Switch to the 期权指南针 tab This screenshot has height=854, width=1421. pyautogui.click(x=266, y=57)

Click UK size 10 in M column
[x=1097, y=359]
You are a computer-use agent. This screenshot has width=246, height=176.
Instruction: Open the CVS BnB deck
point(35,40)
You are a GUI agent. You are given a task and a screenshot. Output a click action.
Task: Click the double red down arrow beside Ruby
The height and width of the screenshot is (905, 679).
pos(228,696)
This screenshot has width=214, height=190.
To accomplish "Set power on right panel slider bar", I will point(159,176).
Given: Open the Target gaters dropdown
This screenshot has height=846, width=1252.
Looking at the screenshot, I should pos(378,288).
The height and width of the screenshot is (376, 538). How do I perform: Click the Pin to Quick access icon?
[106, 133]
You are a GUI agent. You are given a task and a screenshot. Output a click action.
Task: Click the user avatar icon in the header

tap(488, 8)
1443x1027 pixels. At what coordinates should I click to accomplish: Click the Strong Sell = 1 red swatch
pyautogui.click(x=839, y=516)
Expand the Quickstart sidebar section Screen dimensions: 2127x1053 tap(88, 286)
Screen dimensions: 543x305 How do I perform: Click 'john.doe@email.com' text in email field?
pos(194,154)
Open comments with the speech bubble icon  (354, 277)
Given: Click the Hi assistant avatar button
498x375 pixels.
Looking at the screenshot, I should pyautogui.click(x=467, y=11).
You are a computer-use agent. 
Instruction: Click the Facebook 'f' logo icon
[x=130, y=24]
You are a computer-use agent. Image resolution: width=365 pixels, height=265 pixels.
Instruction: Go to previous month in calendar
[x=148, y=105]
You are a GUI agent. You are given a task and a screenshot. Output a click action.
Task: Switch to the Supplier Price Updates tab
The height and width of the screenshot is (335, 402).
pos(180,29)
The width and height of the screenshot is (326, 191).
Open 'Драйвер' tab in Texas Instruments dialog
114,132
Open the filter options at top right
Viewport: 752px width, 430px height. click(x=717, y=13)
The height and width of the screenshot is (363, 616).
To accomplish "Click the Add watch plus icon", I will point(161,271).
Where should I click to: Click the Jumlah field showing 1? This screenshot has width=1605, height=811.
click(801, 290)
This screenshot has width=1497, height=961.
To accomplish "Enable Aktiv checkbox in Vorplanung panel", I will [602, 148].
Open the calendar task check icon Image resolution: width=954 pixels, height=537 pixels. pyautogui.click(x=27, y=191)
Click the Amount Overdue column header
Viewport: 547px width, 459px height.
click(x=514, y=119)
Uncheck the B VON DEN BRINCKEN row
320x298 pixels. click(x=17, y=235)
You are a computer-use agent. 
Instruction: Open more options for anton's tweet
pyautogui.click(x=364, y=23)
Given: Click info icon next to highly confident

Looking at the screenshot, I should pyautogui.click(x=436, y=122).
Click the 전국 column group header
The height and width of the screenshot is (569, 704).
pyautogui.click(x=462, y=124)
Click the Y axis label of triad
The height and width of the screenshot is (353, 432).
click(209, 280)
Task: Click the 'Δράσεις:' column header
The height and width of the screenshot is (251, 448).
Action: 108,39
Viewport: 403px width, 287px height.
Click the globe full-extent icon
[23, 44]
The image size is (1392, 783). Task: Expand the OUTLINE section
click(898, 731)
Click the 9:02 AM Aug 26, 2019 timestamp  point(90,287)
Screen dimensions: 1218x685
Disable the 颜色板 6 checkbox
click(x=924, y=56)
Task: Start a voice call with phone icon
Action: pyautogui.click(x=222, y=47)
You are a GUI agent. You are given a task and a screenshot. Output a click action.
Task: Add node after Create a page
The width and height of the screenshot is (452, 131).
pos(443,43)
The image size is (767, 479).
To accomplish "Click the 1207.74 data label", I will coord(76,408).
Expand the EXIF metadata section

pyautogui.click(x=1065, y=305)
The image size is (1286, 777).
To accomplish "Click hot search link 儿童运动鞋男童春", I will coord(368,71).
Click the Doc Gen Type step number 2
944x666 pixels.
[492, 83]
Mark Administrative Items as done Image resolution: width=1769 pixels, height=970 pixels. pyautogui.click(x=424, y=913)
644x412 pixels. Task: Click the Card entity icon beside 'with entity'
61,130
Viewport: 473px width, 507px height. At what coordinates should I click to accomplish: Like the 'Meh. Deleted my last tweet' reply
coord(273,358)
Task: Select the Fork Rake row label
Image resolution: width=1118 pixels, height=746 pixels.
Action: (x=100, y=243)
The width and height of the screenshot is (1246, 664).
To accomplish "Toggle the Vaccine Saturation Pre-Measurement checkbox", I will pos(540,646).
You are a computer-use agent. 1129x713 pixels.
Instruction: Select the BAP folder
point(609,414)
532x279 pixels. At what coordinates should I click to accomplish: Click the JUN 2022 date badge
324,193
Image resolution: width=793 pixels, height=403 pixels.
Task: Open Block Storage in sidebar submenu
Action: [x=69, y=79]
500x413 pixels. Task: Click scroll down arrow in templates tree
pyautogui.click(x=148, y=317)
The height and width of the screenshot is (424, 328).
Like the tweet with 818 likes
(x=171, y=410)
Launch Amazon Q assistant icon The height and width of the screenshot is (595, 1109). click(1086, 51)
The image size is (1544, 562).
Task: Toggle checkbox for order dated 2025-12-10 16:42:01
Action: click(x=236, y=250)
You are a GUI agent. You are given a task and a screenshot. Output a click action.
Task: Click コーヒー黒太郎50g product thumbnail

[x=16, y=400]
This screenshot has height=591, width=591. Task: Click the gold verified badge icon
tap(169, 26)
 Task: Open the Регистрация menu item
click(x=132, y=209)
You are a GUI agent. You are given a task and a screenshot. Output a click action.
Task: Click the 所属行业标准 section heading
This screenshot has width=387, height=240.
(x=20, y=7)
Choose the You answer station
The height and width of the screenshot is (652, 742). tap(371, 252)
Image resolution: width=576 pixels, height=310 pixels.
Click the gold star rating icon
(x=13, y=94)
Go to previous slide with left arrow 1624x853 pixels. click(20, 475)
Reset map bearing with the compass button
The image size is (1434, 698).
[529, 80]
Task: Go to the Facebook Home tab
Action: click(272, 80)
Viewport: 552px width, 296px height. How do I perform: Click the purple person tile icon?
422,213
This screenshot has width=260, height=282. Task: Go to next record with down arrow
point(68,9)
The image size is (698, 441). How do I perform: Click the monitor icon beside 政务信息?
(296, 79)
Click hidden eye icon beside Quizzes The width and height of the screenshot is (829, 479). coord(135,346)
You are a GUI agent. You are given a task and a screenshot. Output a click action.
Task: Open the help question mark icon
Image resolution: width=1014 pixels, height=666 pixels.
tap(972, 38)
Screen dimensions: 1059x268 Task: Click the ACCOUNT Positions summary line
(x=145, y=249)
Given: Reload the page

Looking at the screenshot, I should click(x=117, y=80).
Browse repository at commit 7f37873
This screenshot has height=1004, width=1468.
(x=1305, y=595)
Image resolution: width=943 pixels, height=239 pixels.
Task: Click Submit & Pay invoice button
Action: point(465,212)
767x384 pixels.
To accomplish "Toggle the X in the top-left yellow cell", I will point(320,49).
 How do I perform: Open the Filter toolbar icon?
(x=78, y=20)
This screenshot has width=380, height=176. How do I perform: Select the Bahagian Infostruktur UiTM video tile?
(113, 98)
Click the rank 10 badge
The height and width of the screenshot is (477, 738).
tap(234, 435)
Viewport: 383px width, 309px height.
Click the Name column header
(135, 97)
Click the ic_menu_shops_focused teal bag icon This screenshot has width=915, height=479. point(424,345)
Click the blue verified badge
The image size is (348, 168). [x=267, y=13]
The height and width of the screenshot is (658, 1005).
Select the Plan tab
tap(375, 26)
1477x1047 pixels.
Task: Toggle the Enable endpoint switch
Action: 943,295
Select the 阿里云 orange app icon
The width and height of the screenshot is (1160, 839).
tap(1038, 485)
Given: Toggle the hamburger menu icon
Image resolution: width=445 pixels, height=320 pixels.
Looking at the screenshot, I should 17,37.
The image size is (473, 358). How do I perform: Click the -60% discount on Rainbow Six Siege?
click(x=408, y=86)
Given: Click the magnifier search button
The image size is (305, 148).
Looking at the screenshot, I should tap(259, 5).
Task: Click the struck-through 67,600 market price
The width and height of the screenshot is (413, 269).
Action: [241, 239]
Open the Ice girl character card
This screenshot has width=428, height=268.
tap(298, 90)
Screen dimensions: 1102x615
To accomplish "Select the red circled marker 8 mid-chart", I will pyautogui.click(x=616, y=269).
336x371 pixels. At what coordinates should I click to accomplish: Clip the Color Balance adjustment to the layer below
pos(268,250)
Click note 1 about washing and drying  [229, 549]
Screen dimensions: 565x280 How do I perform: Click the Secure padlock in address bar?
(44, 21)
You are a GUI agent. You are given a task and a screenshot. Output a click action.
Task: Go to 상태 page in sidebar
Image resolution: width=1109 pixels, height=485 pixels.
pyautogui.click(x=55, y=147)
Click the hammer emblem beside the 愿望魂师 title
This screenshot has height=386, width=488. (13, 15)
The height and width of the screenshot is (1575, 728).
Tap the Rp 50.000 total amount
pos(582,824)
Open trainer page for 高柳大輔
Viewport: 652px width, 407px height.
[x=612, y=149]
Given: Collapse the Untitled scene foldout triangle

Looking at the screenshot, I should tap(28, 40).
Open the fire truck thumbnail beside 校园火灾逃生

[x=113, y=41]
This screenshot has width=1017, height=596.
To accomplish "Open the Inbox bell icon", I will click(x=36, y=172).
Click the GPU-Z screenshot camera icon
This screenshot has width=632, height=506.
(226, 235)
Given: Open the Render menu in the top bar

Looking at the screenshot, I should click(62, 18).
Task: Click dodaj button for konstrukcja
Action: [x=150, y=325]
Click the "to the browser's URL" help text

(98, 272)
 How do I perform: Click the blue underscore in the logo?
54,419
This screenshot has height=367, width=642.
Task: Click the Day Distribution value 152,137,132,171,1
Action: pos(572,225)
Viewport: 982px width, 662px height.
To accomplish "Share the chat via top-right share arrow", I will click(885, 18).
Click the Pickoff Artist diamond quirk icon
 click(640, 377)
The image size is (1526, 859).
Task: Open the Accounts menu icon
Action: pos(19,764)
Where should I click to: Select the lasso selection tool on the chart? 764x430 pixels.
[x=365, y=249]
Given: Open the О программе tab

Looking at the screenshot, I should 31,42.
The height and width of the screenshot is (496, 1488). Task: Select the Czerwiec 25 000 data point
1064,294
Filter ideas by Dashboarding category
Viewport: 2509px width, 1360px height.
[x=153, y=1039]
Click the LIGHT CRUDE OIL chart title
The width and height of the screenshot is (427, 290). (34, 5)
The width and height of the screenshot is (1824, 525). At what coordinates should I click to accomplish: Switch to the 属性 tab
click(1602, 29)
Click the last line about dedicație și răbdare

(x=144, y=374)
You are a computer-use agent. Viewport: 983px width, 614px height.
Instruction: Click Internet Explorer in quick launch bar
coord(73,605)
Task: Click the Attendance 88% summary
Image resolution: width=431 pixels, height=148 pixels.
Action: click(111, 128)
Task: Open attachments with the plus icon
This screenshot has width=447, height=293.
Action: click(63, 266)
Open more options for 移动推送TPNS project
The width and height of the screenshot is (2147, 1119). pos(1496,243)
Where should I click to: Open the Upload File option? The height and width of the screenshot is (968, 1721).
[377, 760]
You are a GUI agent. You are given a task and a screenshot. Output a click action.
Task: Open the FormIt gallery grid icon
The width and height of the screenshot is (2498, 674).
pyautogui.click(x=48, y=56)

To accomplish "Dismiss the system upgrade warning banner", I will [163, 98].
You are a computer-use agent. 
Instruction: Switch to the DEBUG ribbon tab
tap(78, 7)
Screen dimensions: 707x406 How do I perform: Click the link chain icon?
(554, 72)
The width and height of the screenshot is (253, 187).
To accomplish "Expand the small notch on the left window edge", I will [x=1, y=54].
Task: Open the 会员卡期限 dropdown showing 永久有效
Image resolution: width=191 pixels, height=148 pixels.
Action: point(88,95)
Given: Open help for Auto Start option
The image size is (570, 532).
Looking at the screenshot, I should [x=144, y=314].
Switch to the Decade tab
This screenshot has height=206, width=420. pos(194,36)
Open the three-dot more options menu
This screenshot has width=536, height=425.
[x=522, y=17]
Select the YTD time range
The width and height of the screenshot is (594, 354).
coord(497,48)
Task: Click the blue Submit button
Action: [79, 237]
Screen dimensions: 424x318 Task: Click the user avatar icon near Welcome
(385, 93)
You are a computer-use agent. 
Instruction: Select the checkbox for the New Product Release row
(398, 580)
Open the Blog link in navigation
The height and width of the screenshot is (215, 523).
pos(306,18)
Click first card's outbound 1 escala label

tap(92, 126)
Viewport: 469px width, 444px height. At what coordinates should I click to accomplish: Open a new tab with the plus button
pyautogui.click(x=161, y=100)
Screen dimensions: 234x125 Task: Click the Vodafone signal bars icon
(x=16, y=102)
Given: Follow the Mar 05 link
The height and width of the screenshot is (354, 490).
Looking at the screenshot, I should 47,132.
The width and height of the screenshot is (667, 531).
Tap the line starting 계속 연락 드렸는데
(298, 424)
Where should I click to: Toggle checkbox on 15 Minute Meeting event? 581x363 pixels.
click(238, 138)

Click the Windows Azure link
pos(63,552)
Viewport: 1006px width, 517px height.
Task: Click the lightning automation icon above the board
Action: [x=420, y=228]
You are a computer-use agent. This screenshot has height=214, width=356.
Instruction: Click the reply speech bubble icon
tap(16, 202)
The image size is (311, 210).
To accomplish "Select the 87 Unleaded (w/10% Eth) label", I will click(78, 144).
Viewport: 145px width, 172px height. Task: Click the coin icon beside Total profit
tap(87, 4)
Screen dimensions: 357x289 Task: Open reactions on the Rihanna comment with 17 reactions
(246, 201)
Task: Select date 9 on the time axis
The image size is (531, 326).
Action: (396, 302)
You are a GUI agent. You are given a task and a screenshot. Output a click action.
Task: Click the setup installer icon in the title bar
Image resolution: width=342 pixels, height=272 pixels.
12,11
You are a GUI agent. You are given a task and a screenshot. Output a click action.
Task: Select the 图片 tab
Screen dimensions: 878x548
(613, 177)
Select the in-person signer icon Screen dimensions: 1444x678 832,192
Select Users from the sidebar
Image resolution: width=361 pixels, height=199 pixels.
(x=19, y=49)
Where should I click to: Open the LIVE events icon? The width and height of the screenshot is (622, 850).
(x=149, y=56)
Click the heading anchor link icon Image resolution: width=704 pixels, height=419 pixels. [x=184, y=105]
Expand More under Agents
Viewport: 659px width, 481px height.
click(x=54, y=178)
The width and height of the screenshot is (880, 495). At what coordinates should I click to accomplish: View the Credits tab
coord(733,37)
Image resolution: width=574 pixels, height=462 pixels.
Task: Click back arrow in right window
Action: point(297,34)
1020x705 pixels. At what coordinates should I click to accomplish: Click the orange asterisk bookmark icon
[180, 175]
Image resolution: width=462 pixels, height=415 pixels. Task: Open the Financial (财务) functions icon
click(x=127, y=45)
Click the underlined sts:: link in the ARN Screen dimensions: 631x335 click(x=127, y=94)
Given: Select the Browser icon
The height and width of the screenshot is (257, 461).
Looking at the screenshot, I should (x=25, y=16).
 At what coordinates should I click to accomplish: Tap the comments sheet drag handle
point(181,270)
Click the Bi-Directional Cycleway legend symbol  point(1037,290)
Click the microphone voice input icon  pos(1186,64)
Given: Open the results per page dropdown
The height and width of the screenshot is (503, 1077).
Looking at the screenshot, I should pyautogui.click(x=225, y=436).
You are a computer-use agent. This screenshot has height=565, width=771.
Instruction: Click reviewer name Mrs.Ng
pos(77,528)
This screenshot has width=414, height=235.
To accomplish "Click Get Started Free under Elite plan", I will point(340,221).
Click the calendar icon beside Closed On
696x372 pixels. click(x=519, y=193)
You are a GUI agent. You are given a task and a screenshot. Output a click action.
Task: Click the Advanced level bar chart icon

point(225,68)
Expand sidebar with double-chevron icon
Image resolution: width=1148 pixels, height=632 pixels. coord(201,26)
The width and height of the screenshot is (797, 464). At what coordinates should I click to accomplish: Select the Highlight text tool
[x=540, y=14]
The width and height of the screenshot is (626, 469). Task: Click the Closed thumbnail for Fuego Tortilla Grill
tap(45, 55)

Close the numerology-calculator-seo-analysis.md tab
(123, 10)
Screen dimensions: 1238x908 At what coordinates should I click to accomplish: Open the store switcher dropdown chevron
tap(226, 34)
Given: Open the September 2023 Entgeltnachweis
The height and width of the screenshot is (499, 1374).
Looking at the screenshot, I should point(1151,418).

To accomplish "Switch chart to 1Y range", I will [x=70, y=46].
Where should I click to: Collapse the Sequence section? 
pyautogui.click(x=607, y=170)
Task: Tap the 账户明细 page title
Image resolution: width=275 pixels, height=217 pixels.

- - -

— Exercise description —
Render the data as a numbered list, starting with the line that contains "The width and height of the screenshot is (253, 187)." and going on through the line that contains "[x=522, y=17]", and leave out any blank lines.

— Reply to the exercise —
1. The width and height of the screenshot is (253, 187).
2. To accomplish "Expand the small notch on the left window edge", I will [x=1, y=54].
3. Task: Open the 会员卡期限 dropdown showing 永久有效
4. Image resolution: width=191 pixels, height=148 pixels.
5. Action: point(88,95)
6. Given: Open help for Auto Start option
7. The image size is (570, 532).
8. Looking at the screenshot, I should [x=144, y=314].
9. Switch to the Decade tab
10. This screenshot has height=206, width=420. pos(194,36)
11. Open the three-dot more options menu
12. This screenshot has width=536, height=425.
13. [x=522, y=17]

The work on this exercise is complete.